Before we can answer “What is this business worth?” we need to clarify: To whom and under what circumstances? That’s where the standard of value comes in. The standard of value defines the perspective from which the business is valued. The most common standards are:
Fair Market Value (FMV)
Fair Market Value is the price at which a business would change hands between a willing buyer and a willing seller, neither being under any compulsion to buy or sell and both having reasonable knowledge of the relevant facts. FMV assumes an open and competitive market and is frequently used in tax matters and divorce cases.
Fair Value
Fair Value is often defined by statute or court precedent and varies by jurisdiction. In the context of shareholder disputes or divorce proceedings, fair value may exclude certain discounts (like discounts for lack of marketability or minority interest). It typically reflects the value to the owner rather than what could be realized on the open market.
Investment Value
Investment Value is the value to a particular investor, based on individual requirements, expectations, or synergies. This standard is often used in strategic acquisitions, where the buyer might be willing to pay more because of expected efficiencies or integration benefits.
Valuation Approaches: How Do We Measure It?
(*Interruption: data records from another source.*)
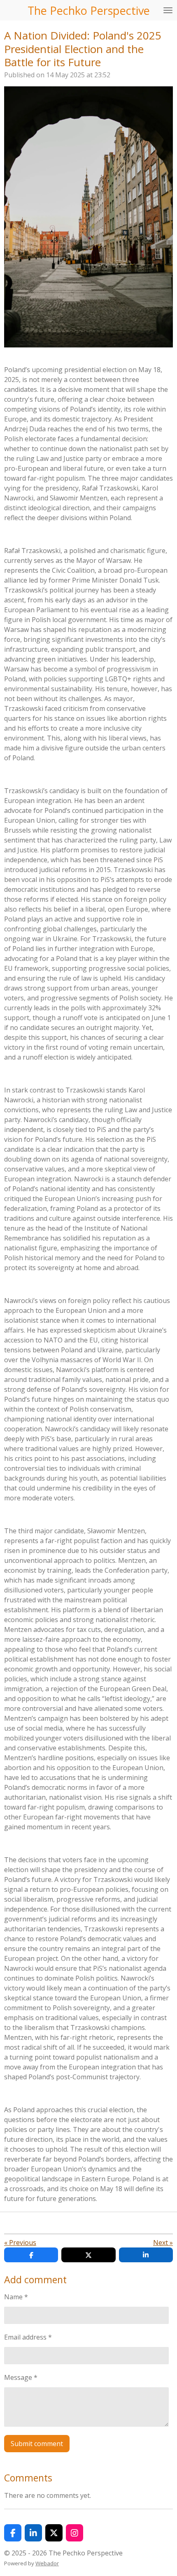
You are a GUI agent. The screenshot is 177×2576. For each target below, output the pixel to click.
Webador (47, 2563)
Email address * (28, 2337)
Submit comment (37, 2443)
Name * (16, 2296)
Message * (20, 2377)
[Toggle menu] (168, 10)
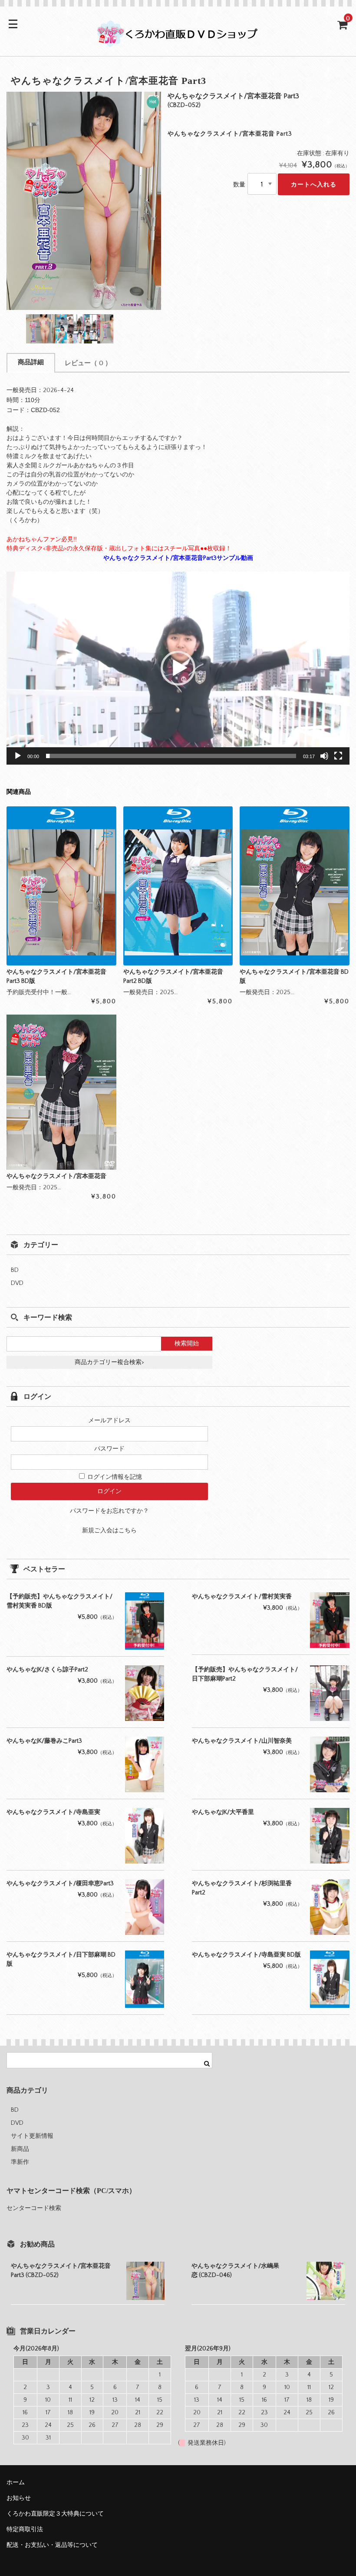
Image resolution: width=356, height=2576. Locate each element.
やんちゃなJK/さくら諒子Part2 (47, 1669)
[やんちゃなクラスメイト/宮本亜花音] (61, 1092)
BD (15, 1270)
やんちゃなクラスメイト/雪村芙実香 (242, 1596)
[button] (178, 668)
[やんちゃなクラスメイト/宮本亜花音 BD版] (294, 885)
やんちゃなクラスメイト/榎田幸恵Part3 (60, 1883)
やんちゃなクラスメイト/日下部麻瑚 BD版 (61, 1959)
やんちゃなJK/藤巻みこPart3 (44, 1740)
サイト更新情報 (32, 2136)
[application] (178, 668)
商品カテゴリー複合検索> (109, 1362)
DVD (17, 1283)
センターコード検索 (34, 2208)
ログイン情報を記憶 (114, 1477)
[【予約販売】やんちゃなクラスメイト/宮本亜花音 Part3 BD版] (61, 885)
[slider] (171, 756)
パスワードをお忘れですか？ (109, 1511)
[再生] (17, 756)
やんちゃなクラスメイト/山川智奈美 (242, 1740)
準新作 (20, 2162)
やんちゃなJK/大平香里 (223, 1812)
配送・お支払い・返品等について (52, 2545)
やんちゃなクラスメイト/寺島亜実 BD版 (246, 1954)
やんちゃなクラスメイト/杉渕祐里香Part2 (242, 1888)
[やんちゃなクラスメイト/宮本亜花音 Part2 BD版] (178, 885)
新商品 (20, 2149)
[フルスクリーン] (338, 756)
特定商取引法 (25, 2529)
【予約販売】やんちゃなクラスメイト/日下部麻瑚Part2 (245, 1674)
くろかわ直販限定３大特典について (55, 2513)
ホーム (16, 2482)
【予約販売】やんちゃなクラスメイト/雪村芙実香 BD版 (59, 1601)
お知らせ (19, 2498)
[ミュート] (324, 756)
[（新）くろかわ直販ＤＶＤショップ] (178, 42)
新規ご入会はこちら (109, 1530)
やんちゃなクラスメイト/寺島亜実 (53, 1812)
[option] (84, 201)
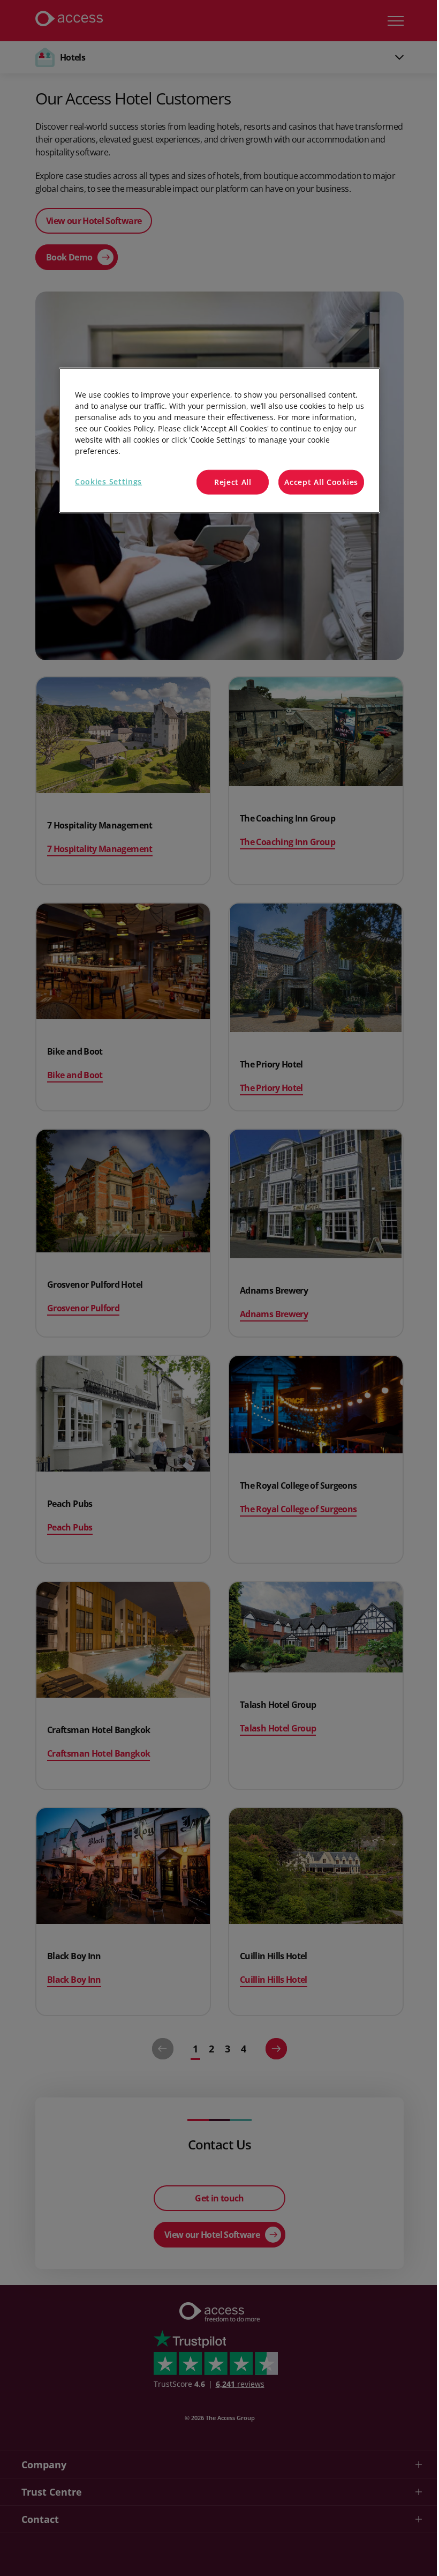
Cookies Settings (108, 481)
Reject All (233, 482)
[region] (219, 440)
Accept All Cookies (321, 482)
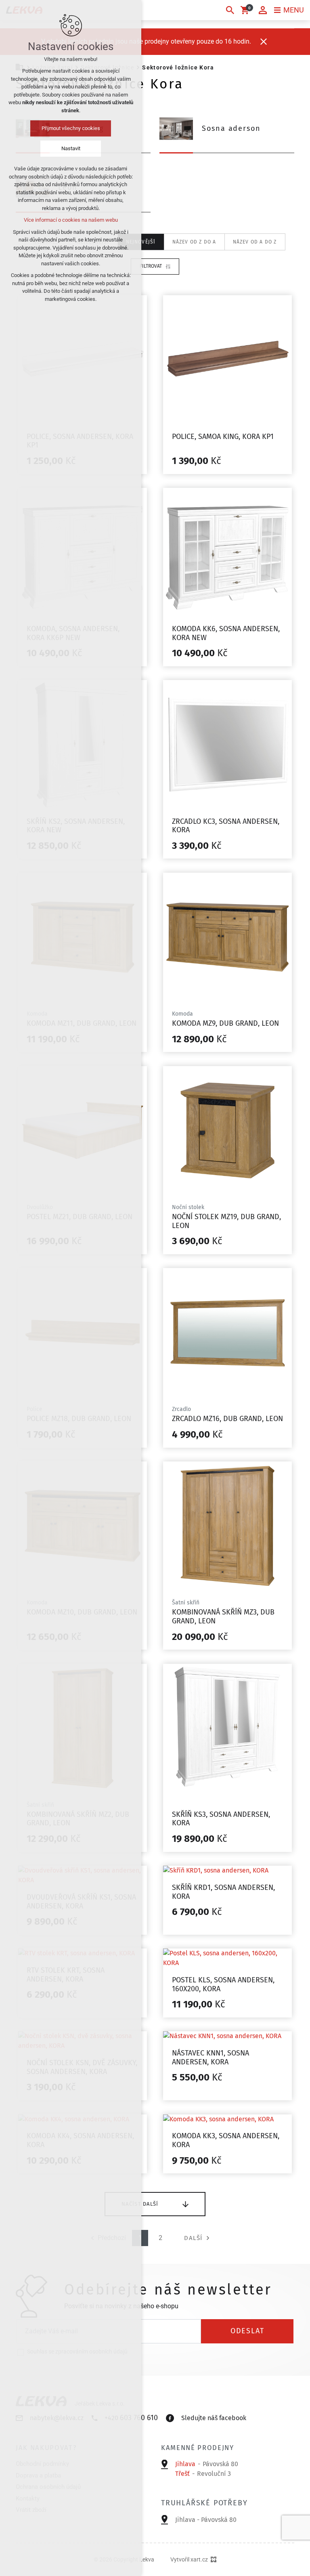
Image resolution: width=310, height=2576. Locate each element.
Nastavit (70, 148)
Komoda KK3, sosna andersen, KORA (225, 2140)
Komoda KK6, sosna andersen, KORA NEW (226, 633)
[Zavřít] (263, 41)
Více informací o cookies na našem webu (71, 220)
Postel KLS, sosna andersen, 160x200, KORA (223, 1984)
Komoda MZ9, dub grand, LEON (225, 1023)
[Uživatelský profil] (263, 10)
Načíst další (140, 2204)
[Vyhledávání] (230, 10)
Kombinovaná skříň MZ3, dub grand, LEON (223, 1616)
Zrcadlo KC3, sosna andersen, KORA (225, 825)
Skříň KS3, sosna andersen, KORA (221, 1818)
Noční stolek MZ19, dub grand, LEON (226, 1221)
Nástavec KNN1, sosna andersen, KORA (210, 2057)
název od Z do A (194, 242)
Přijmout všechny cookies (71, 128)
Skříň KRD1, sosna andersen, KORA (223, 1891)
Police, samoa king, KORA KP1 (223, 436)
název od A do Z (255, 242)
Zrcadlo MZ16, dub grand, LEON (227, 1419)
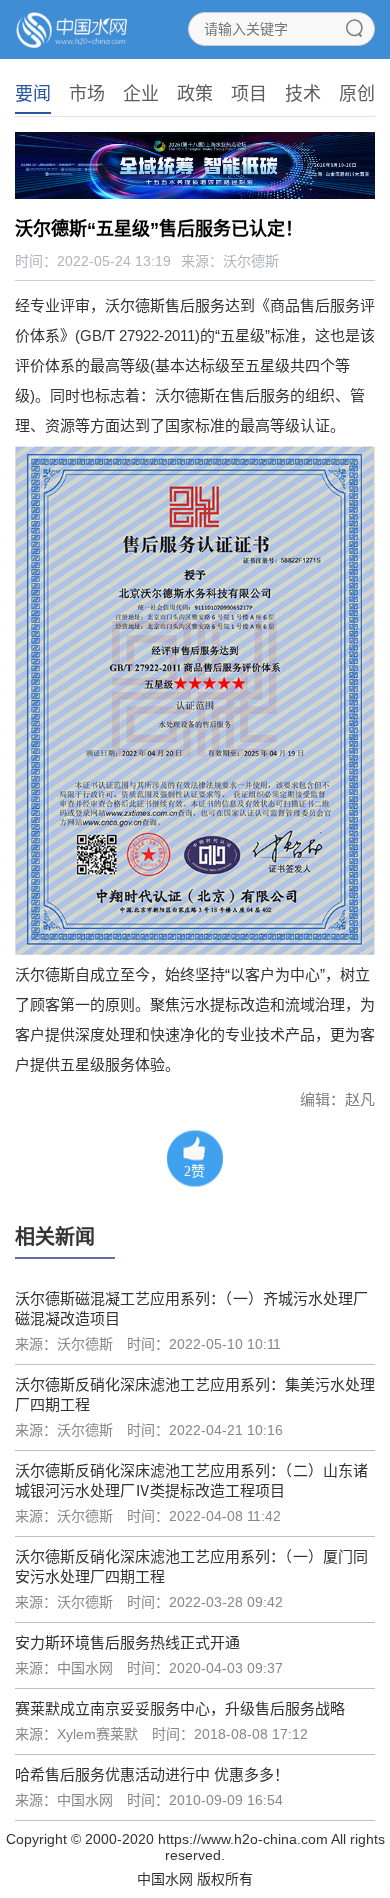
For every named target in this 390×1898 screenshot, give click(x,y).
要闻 (33, 94)
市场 (87, 94)
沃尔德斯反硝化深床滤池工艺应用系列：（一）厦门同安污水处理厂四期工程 (191, 1566)
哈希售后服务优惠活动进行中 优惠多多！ (152, 1774)
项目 (249, 94)
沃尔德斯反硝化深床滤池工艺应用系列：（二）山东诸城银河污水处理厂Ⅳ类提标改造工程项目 (191, 1480)
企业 (141, 94)
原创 (357, 94)
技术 (303, 94)
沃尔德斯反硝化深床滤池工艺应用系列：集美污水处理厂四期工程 (195, 1394)
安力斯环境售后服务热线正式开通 (127, 1642)
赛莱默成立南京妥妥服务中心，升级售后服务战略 (180, 1708)
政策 (195, 94)
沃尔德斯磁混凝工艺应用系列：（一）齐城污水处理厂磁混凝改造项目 (191, 1308)
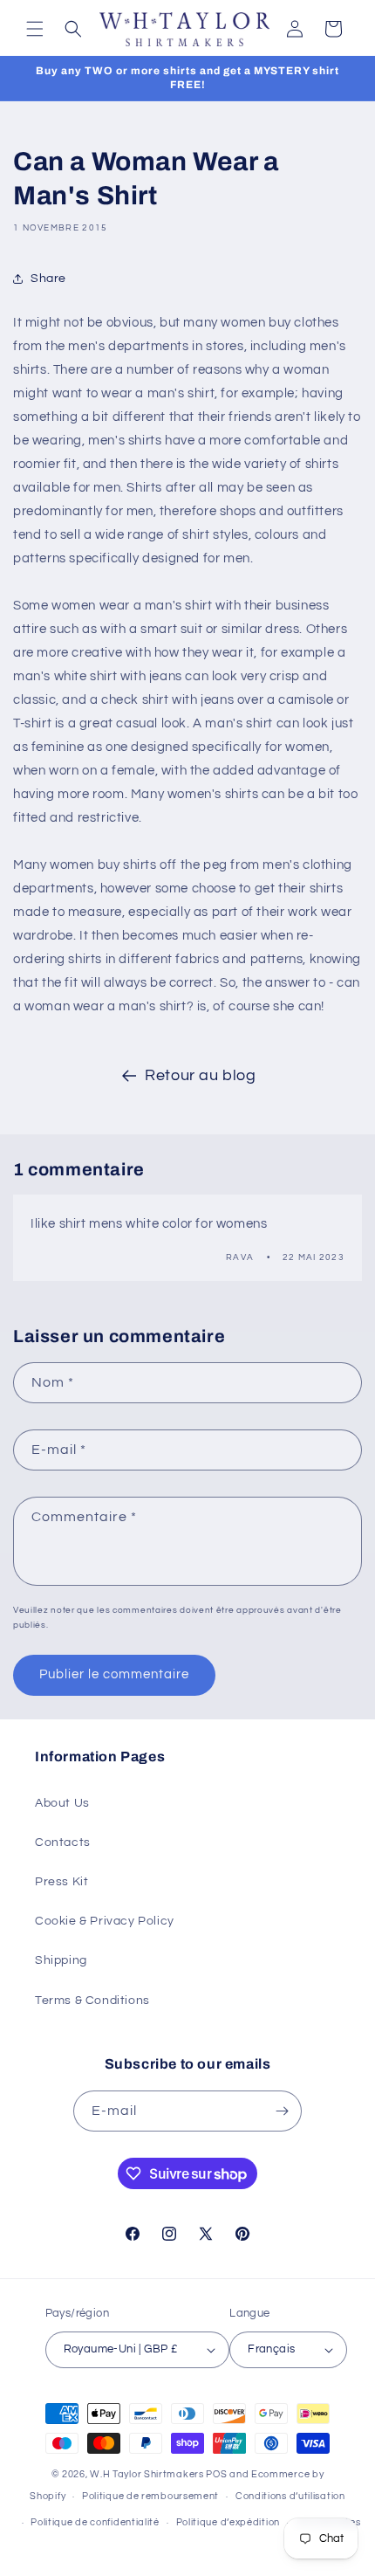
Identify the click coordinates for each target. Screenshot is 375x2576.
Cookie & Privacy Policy (104, 1921)
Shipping (61, 1960)
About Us (62, 1803)
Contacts (63, 1842)
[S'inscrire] (281, 2111)
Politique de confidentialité (95, 2522)
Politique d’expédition (228, 2522)
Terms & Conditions (92, 2000)
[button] (35, 29)
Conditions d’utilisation (290, 2496)
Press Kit (61, 1882)
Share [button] (48, 278)
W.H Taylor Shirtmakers (146, 2474)
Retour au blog (200, 1075)
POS (216, 2474)
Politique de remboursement (150, 2496)
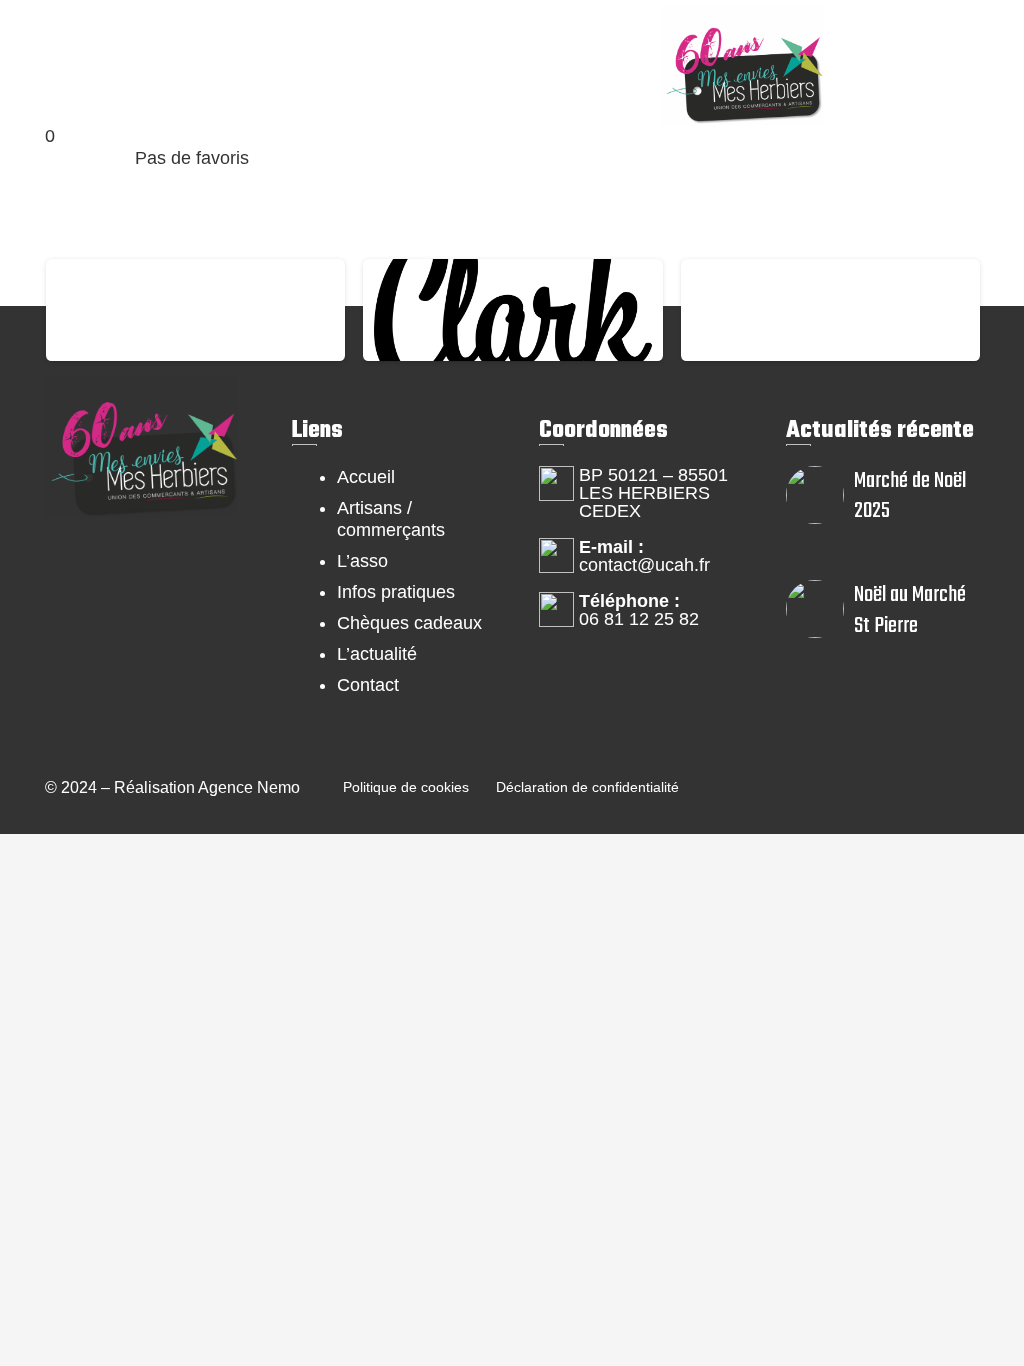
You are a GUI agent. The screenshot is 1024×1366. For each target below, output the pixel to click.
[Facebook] (85, 576)
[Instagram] (166, 576)
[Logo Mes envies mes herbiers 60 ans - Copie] (742, 65)
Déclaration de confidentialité (587, 787)
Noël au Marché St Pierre (910, 610)
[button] (58, 48)
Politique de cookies (406, 787)
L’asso (362, 561)
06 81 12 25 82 (639, 619)
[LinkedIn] (85, 657)
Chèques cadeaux (409, 623)
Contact (368, 685)
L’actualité (377, 654)
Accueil (366, 477)
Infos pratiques (396, 592)
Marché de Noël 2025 (910, 496)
Once the standard of value is established, a valuation professional selects the appropriate valuation approach. There are three widely accepted approaches:
1. Asset Approach
This method values the business based on the value of its assets minus its liabilities. It’s particularly useful for holding companies, capital-intensive businesses, or companies that are not operating profitably.The most common version is the Adjusted Net Asset Method, where the balance sheet is adjusted to reflect the fair market value of assets and liabilities. This approach is less applicable for service-based or income-generating businesses where intangible value (such as goodwill) plays a large role.
2. Market Approach
The market approach compares the business to similar companies that have been sold or are publicly traded. It’s grounded in the principle of substitution: what are similar businesses selling for?Two common methods under this approach include:- Guideline Public Company Method: Using valuation multiples (like price-to-earnings) from public companies in the same industry.- Guideline Transaction Method: Using data from actual sales of comparable private businesses.This approach can be powerful when reliable comparables are available, though adjustments are often needed to reflect size, risk, and growth differences.
3. Income Approach
The income approach estimates the present value of the business's expected future economic benefits. It’s ideal for companies with predictable earnings or cash flow.There are two primary methods:- Capitalization of Earnings/Cash Flow: Used when earnings are stable. It divides the expected earnings by a capitalization rate.- Discounted Cash Flow (DCF): Used when earnings are expected to vary over time. Future cash flows are projected and discounted to present value using a discount rate that reflects the business’s risk.The income approach is widely used in valuing operating businesses and allows for detailed modeling of growth, risk, and capital needs.
Conclusion
Business valuation is both an art and a science. The choice of standard of value and valuation approach depends on the purpose of the valuation, the nature of the business, and the availability of reliable data. Whether you're a business owner, investor, attorney, or financial professional, understanding these basics will help you navigate valuation discussions with more confidence and clarity.